As we grow older, I think we become a little bit more introspective and always are trying to "know" ourselves. Some of it is mumbo jumbo from the women's self help section at Barnes and Noble and some of it is probably true. Did you ever notice that the women's self help section is much larger than the men's? Men and introspective isn't something that usually go together. But, I digress. Here are some random things in my life that you may or may not know.

I drink too much diet coke.
I love junk food, and fast food, and sweets, and salty things and I think chocolate should be its own food group.
I wish I was better at playing with my kids.
I am so thankful that I have a daughter.
I am also thankful that I have two sons, but my daughter feels like she will always be a part of me, while I know my sons will belong to someone else.
I am really bad at remembering birthdays, even with my facebook birthday reminders and my card organizer with cards already addressed and stamped.
I yell at my children when I am frustrated.In fact, I've yelled more at my children in the last two years than I yelled at my students over 13 years of teaching.
I've spanked my two boys but never my daughter.
The Christmas or birthday presents I have to mail are always late.
I stay up too late but wish I could be a morning person. I know I would get so much more done.
I miss being a competitive athlete.
I think I'm good at the motivational, mental part of coaching basketball, but often feel lacking in the nuts and bolts of the game. I'd probably be better if I was willing to devote more time to it. But, family and self-preservation come first.
Most people would never know that I often feel insecure.
I love words of affirmation from anyone.
I worry about my house being not clean or organized enough to please others in my life.
I can't go to bed with dirty dishes in the sink.
The vacuum is my friend. So is the dishwasher.
I love to write, it makes me feel smart. I wish I was disciplined enough to do it every day.
I don't read as often as I should.
I hate conflict and can't stand negative energy around me.
I wish I was smarter about politics and world, heck, even local issues, but again, not motivated enough to become more informed.
I often wonder if I had cancer or was faced with something life threatening, would I be the fighter, or the one who throws in the towel.
I am not an activist for anything.
I don't like to cook and am not creative in that sense at all.
I think I am a good daughter, wife,and friend and often put others needs above my own.
I am a loyal and true friend.
I will tell you if I think you are wrong about something.
My kids will always know how very much I love them.
I am amazed at the individuality of my children and hope to foster confidence in them that I lack.
I am intuitive about other people's emotions and can often see both sides of difficulties in relationships.
I think that I am wise in some areas of my life, and horribly lacking in others.
I have learned more about myself in the last two years of my life, than all 36 years before put together.

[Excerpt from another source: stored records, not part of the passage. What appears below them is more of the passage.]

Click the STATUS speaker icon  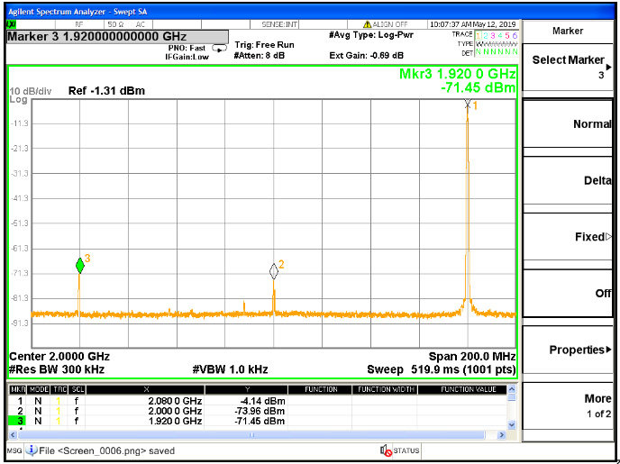[x=386, y=450]
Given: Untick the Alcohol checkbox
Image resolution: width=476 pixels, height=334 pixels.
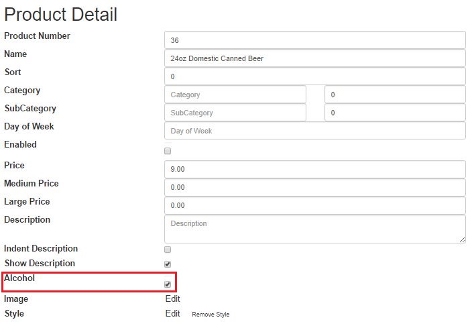Looking at the screenshot, I should [x=168, y=284].
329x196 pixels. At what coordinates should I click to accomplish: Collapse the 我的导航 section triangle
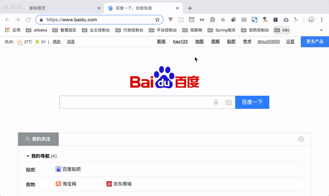tap(28, 156)
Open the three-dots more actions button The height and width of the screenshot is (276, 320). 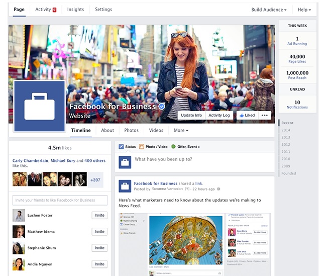coord(265,115)
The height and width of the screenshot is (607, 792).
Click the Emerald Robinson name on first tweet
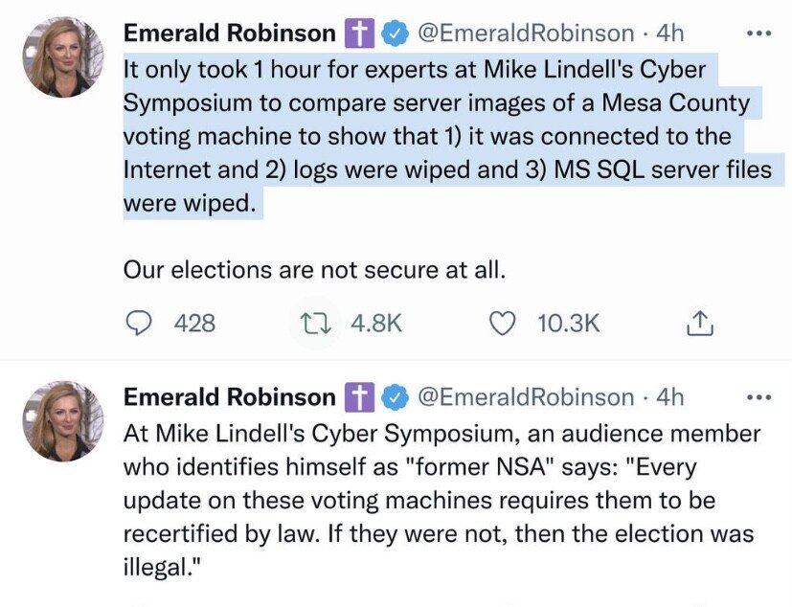(x=230, y=33)
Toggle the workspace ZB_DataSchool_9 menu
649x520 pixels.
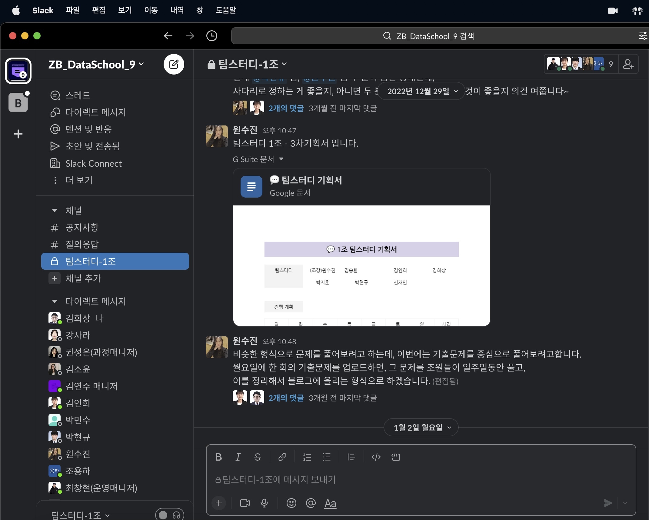[95, 64]
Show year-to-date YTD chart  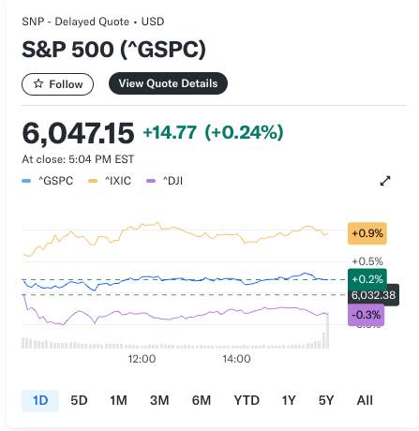click(247, 401)
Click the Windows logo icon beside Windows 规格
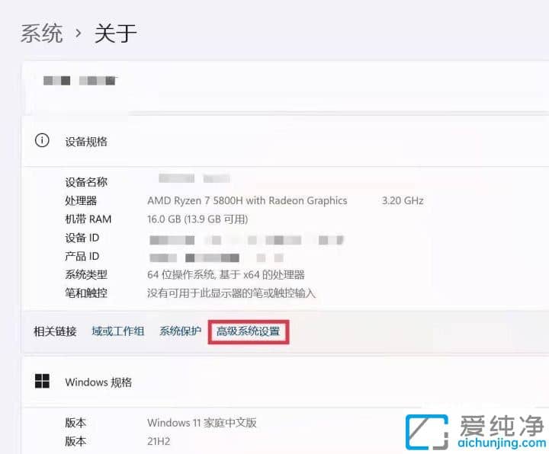 coord(43,382)
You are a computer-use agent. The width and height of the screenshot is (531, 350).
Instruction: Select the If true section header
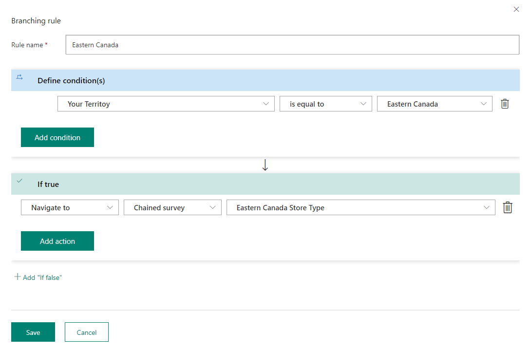(47, 184)
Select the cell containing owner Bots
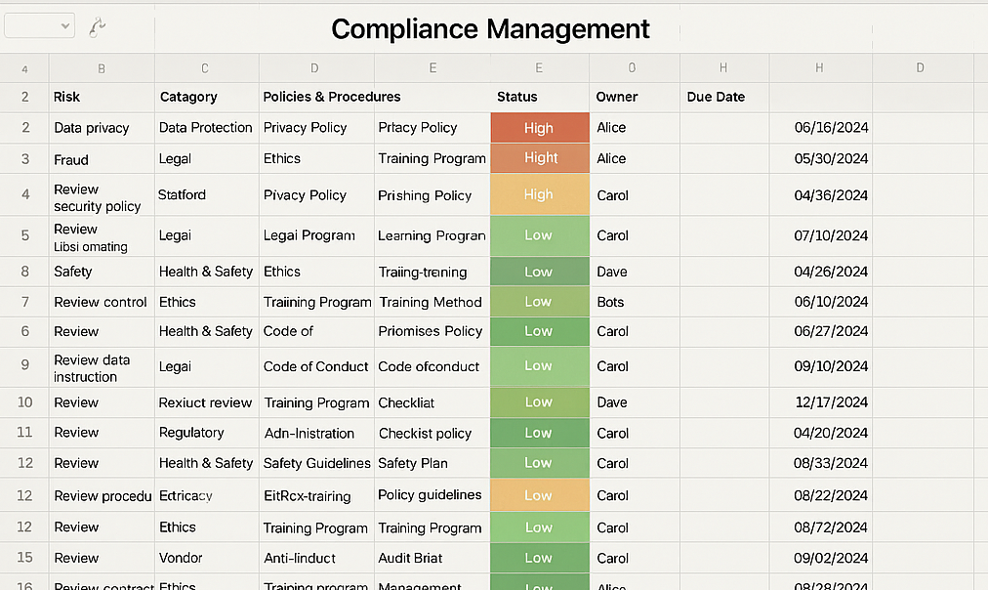Viewport: 988px width, 590px height. click(632, 302)
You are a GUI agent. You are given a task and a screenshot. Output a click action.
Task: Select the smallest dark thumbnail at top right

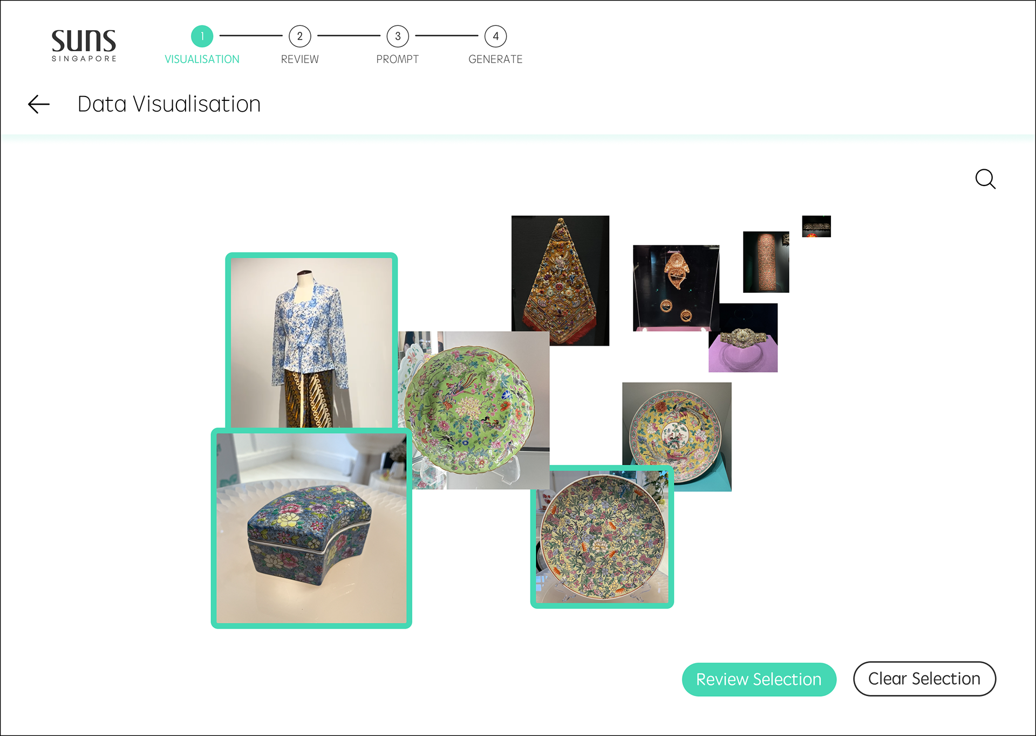pos(816,226)
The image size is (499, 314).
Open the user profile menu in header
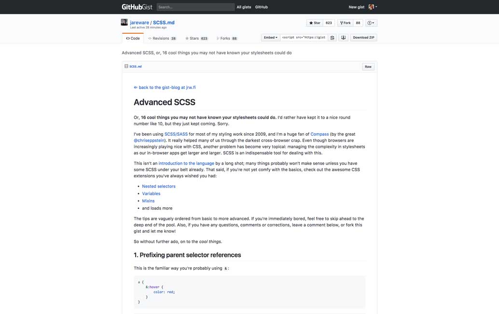click(373, 7)
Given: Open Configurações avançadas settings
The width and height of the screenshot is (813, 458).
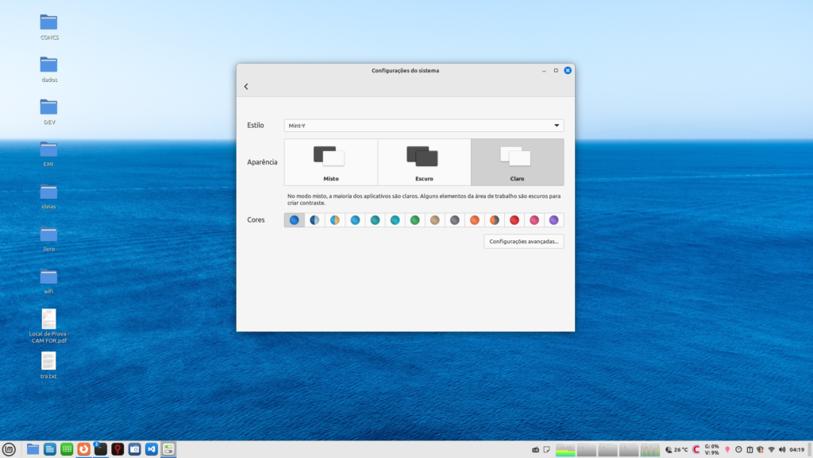Looking at the screenshot, I should click(524, 242).
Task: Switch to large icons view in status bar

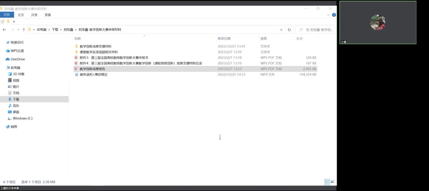Action: click(332, 182)
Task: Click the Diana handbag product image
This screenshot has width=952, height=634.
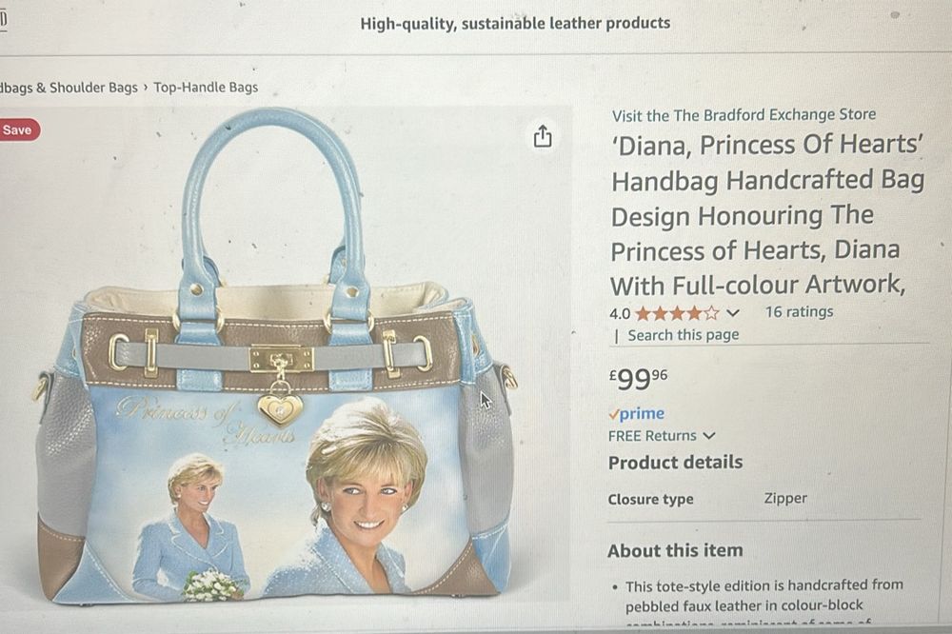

So, self help book this is not, but I feel better! And now, even though it's 10:30, I think I'll crack a diet coke, eat some chocolate chip cookies, and watch some horrible reality show.

2 comments:

Grammie said...

Amy Lyn,

You are beautiful, competent, have an awesome personality and disposition, are a professional and caring teacher to young ones, a great half of a relationship-couple, my favorite daughter, and one of the very best moms I have ever had the pleasure to know. I read somewhere (significant) that our purpose as parents is to bring forth/raise children better than ourselves. Something to ponder. . . But, just so you know, one of my most important gratitudes is that I live in the city with my daughter and family, and I can see her and hug her and kiss her whenever I want!
ILY,
Mom

Kaela said...

you are a fantastic mom. you do so much with and for your kids and create awesome experiences and space to learn and grow for them. your home is amazingly clean and awesome-looking for any Mom of 3! i never would have guessed you felt insecure because you always seem so confident and are so wise!